[What is required]
Write out every line of the material below, word for word, without changing anything.

Some records

■ ■ ■ ■ ■

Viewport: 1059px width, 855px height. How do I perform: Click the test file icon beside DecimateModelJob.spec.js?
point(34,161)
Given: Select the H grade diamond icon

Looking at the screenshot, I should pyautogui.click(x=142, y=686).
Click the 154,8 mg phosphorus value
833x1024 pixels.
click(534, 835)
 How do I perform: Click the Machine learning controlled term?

■ ■ ■ ■ ■

[Result of this task]
Viewport: 1059px width, 855px height. How do I perform: Click the test file icon beside DecimateModelJob.spec.js?
point(34,161)
Given: Select the H grade diamond icon

Looking at the screenshot, I should pyautogui.click(x=142, y=686).
Click the 154,8 mg phosphorus value
833x1024 pixels.
click(534, 835)
 How do I perform: Click the Machine learning controlled term?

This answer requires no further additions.